(Saved data entries)
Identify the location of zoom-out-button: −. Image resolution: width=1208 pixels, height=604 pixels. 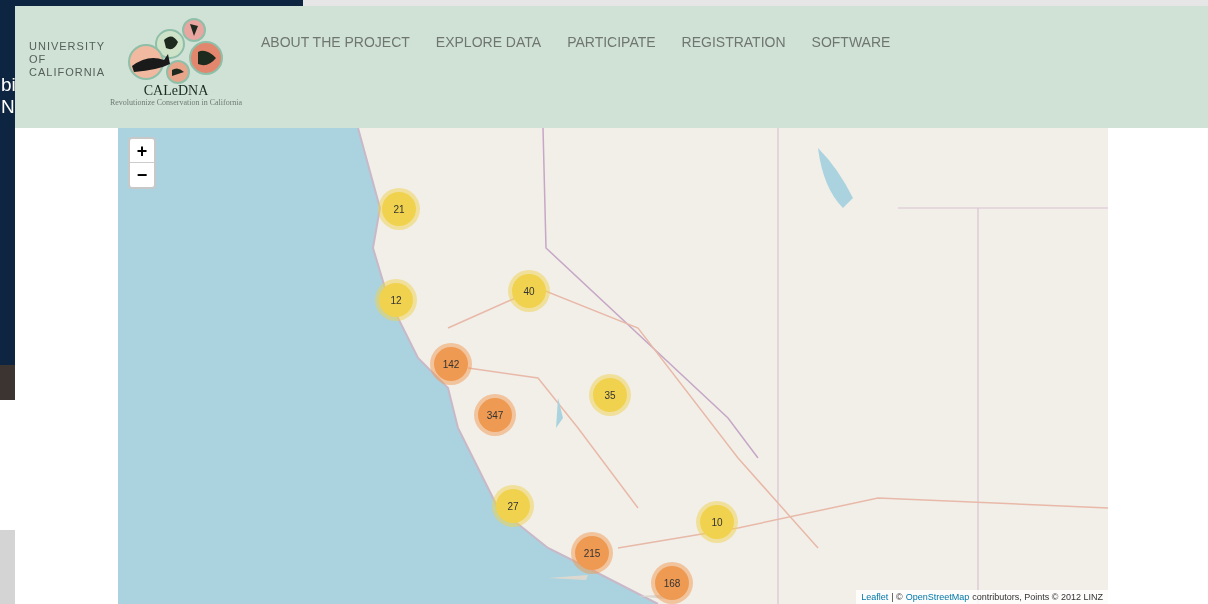
(142, 175).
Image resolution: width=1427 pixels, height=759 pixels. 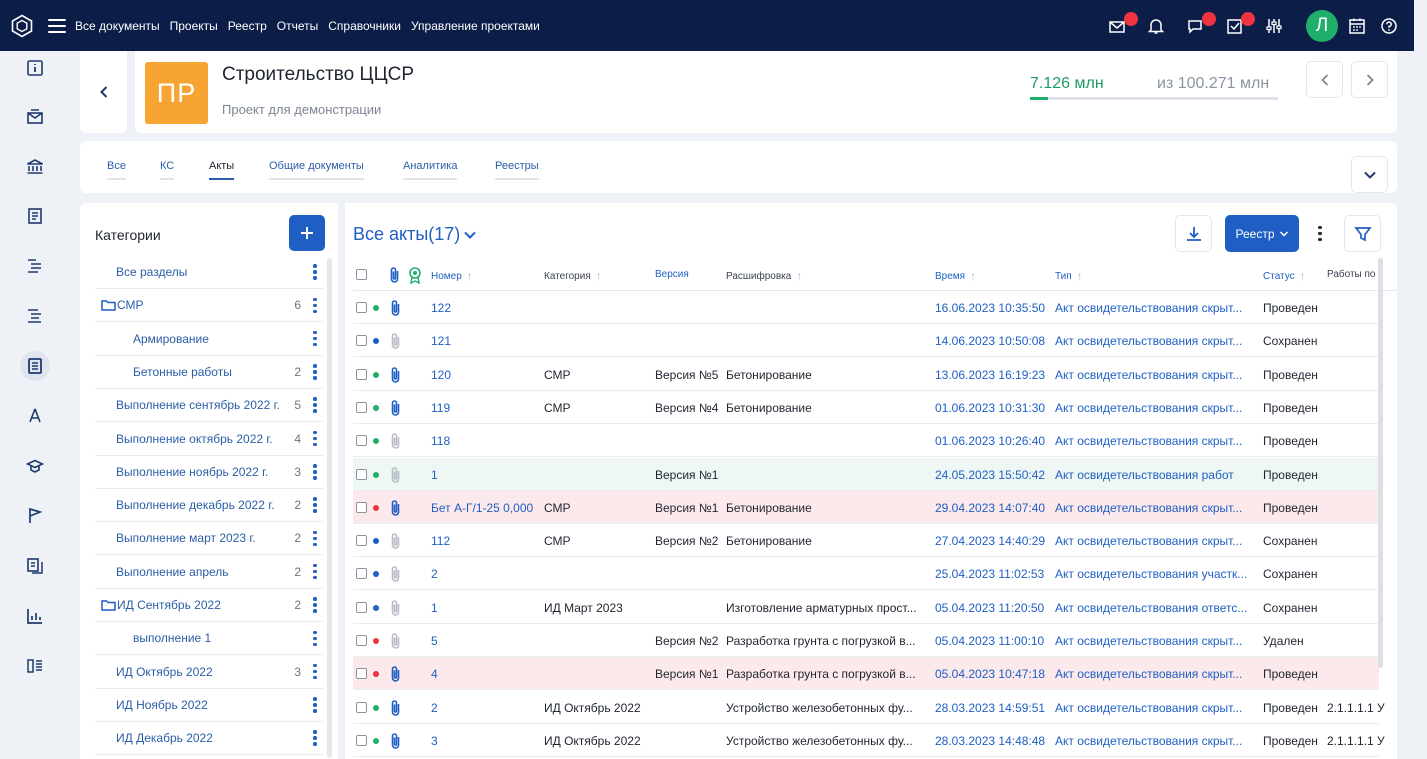 What do you see at coordinates (209, 739) in the screenshot?
I see `category-item: ИД Декабрь 2022` at bounding box center [209, 739].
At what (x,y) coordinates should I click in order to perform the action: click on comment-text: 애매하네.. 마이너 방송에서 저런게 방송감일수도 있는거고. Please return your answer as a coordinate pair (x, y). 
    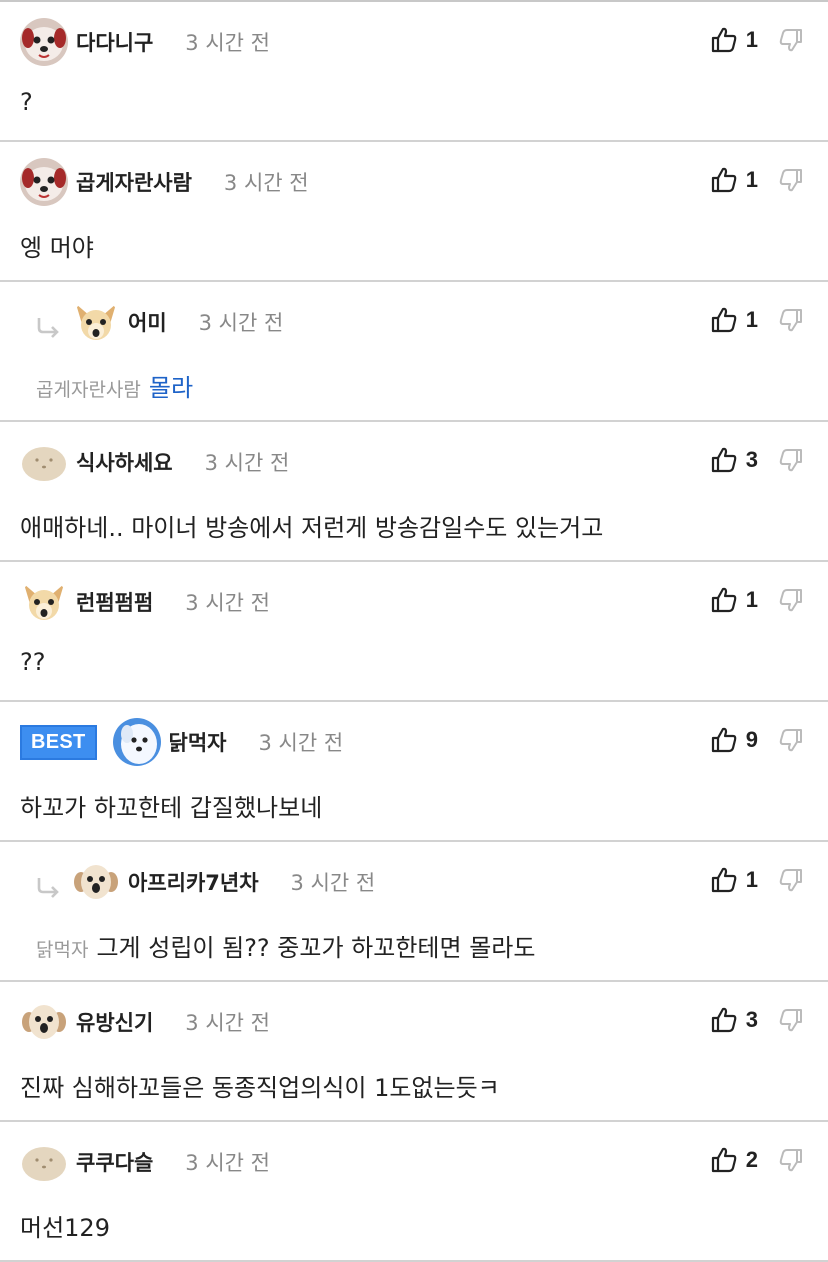
    Looking at the image, I should click on (414, 526).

To-do item >> Output everything from the line containing "At what (x,y)" down to the end of the material above, word for word. Leave the pictures out.

Written solution >>
At what (x,y) coordinates should I click in order to perform the action: click on comment-text: 애매하네.. 마이너 방송에서 저런게 방송감일수도 있는거고. Please return your answer as a coordinate pair (x, y). 
    Looking at the image, I should click on (414, 526).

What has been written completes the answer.